Anyway basically you could stick to deep substrate and floor toys and maybe have a grass hammock hanging down really low near the substrate so he can get in it easily and have a bit of a swing! If you can imagine Charlie's set up without the sputniks (he has a vine branch in the front left corner that could be lower down so he can't climb it and fall). And without the long bendy bridge. The small log under the long bridge is a carrot stuffed log and Charlie spent hours and hours on this for a good few months. First he chewed all the bark off and then spent ages trying t get the carrot out of the middle, so that could be something good to add to the floor of the cage too.
Carrot log roll
http://www.amazon.co.uk/Rosewood-Bor...arrot+log+roll
Grass hammock - you could extend the length it hangs down to with some sisal string maybe.

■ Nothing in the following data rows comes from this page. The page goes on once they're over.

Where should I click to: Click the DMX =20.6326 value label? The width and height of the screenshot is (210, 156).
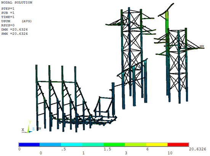[14, 29]
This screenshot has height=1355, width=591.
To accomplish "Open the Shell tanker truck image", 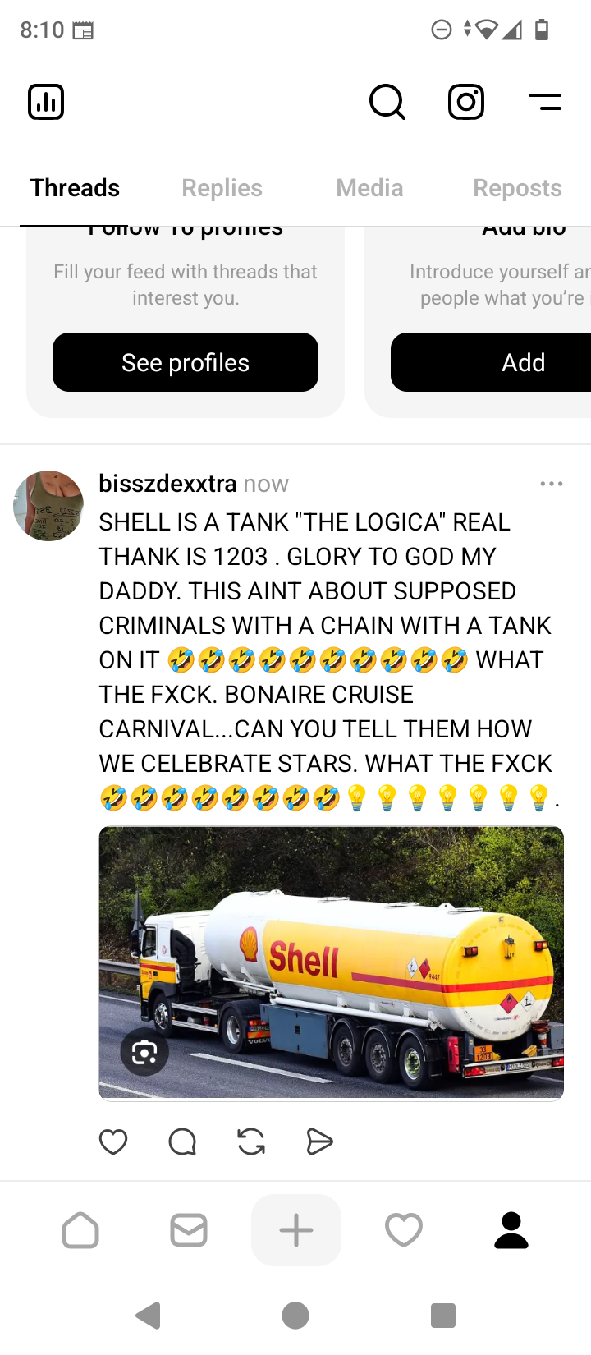I will [331, 962].
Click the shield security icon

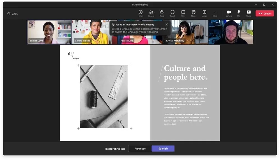(x=9, y=14)

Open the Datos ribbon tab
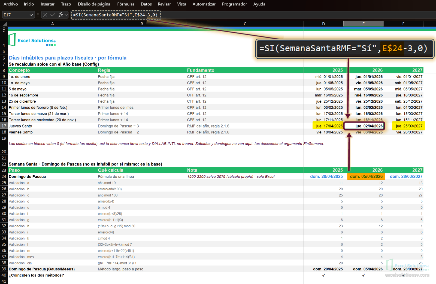click(x=146, y=4)
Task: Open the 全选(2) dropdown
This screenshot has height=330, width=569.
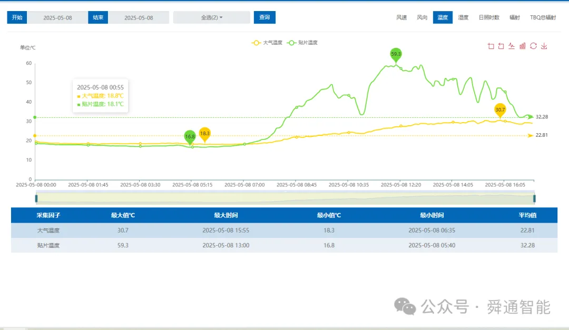Action: [212, 17]
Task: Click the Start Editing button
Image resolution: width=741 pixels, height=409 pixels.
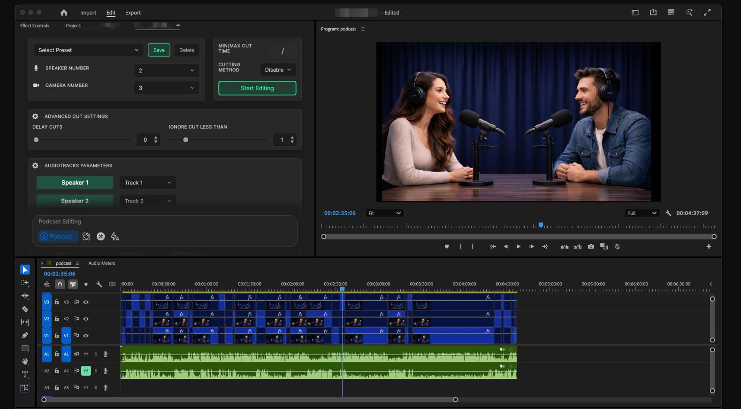Action: (257, 88)
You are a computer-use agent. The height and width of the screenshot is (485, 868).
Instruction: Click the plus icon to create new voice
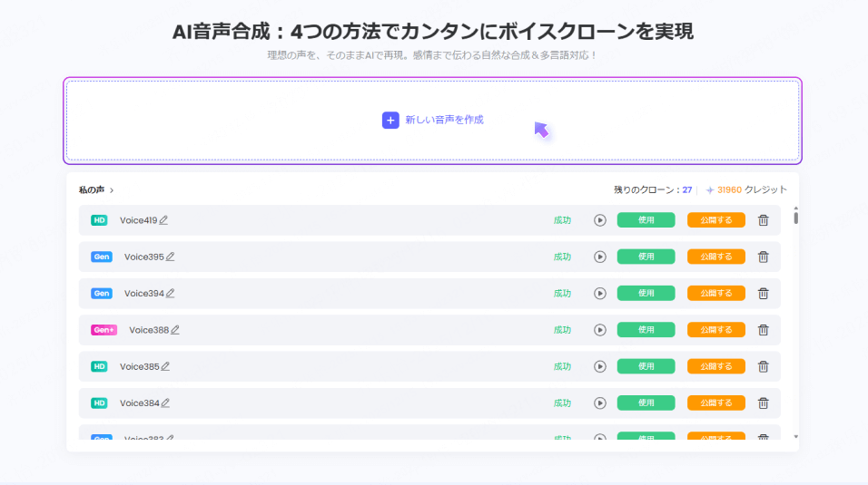[390, 120]
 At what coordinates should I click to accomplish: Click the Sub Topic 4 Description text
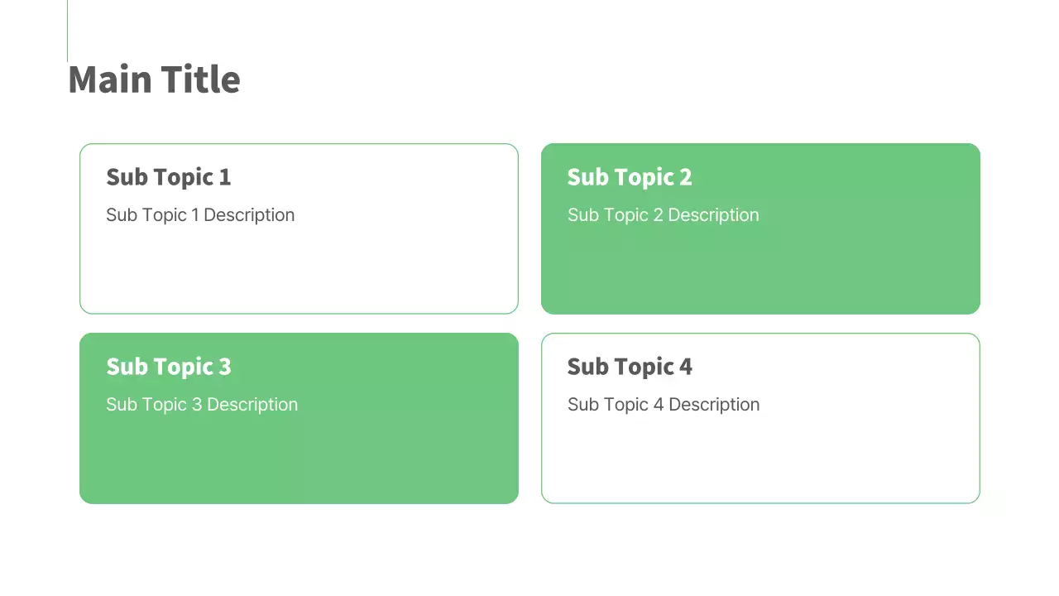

http://www.zooplus.co.uk/shop/small_...es/mats/204595
I would block off the tubes and take the penthouse off and as Cypher says, use a couple of the tubes as floor toys, maybe partly under the substrate. They tend to like something to sit under as well, so the grass hammock would provide that rather than a shelf.
You could also have quite deep substrate - mine is currently filled almost to the top of the cage base - and hide a few things in it for him and scatter feed half his food and put the other half in his bowl. This should keep him interested exploring the cage and distract him from missing his previous set up! I had one of the coconut topped cardboard hay houses on the floor of the cage (ie under the substrate) to support a piece of granite - then I moved the granite somewhere else and forgot the hay house was under there. Charlie dug the top of the substrate a bit, found the coconut top and had great fun nibbling it!

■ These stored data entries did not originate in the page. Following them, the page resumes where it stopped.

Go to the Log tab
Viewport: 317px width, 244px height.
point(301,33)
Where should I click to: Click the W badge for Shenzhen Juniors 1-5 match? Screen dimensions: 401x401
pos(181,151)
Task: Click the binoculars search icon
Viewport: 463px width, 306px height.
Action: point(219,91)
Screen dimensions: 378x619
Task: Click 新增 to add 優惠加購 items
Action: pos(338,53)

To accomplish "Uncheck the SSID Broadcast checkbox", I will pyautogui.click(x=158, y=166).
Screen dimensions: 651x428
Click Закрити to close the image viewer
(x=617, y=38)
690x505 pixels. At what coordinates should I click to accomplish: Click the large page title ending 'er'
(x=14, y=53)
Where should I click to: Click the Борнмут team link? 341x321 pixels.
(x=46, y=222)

He has a carrot topped one as well (I think they only do the coconut topped ones at Christmas). So that would be something fun to partly bury and he can chew at it.
http://www.amazon.co.uk/Rosewood-Nat...t+topped+house
This is a more recent set up when he had a smaller house and substrate piled high - so plenty of floor space, plus an egg box which I hid treats in the little indents.

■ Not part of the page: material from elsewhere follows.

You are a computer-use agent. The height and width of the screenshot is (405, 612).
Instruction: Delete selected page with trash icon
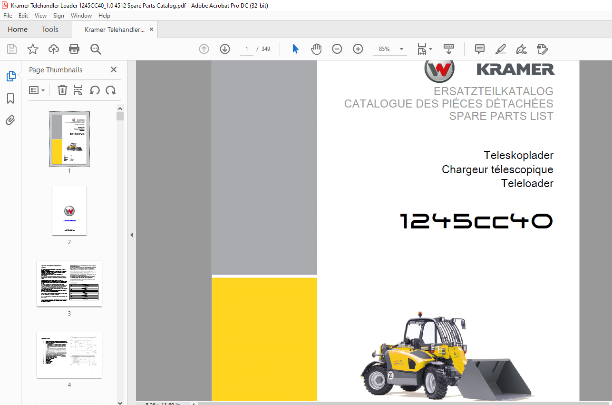(x=62, y=90)

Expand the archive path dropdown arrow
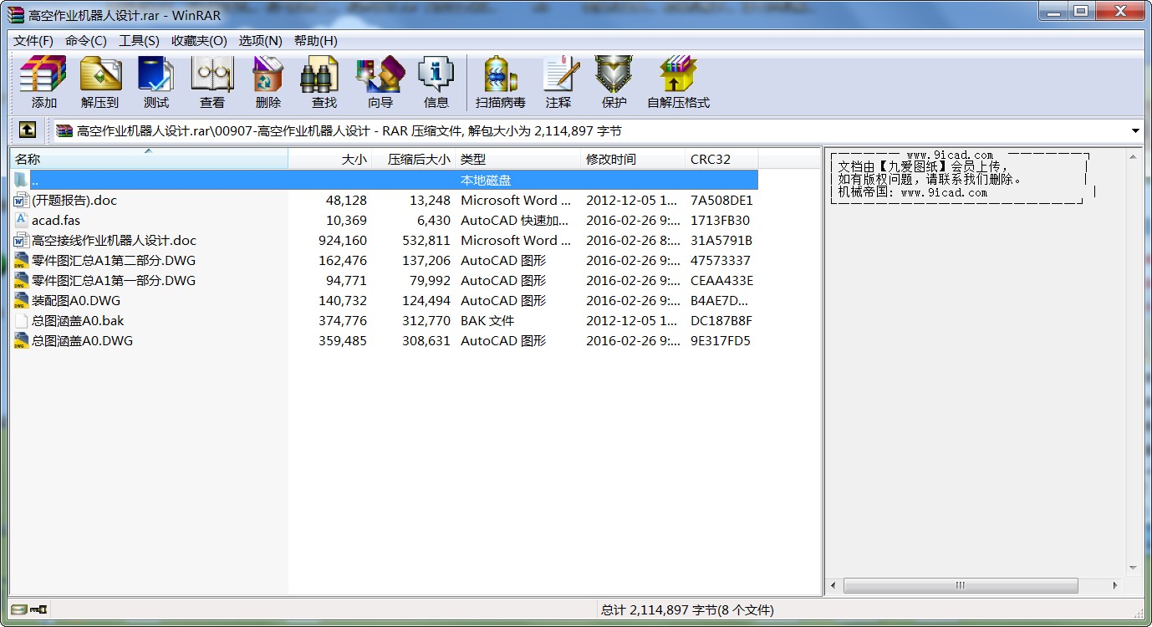click(x=1135, y=130)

This is his current set up with his huge rabbit house with a lift off top. Because the house is so tall it sits right on the base of the cage so it can't fall on him if he tries to tunnel, but I can still have the substrate around it really deep and it provides a low shelf. Labyrinth houses are also good - and he might like something like that to replace his penthouse house. The trixie leif labyrinth house is the same size as the rabbit house in charlie's cage below (except not as tall).
Rodipet make a great labyrinth house for a syrian - it would fill the width of our cages and also provide a low shelf. It sticks out about 3cm further than my current house though so would take up a lot of floor space in the cage and would be better in a 100cm cage.
http://www.rodipet.de/shop/haeuser/r...rinth-xxl.html
I think you could make a floor level only cage really interesting for him
You can also section of areas of different levels. You can just see on the second photo I have a medium sized bendy stick tunnel as a fence separating a high substrate area from a low one. You could also use a cork tunnel to do something like that as well.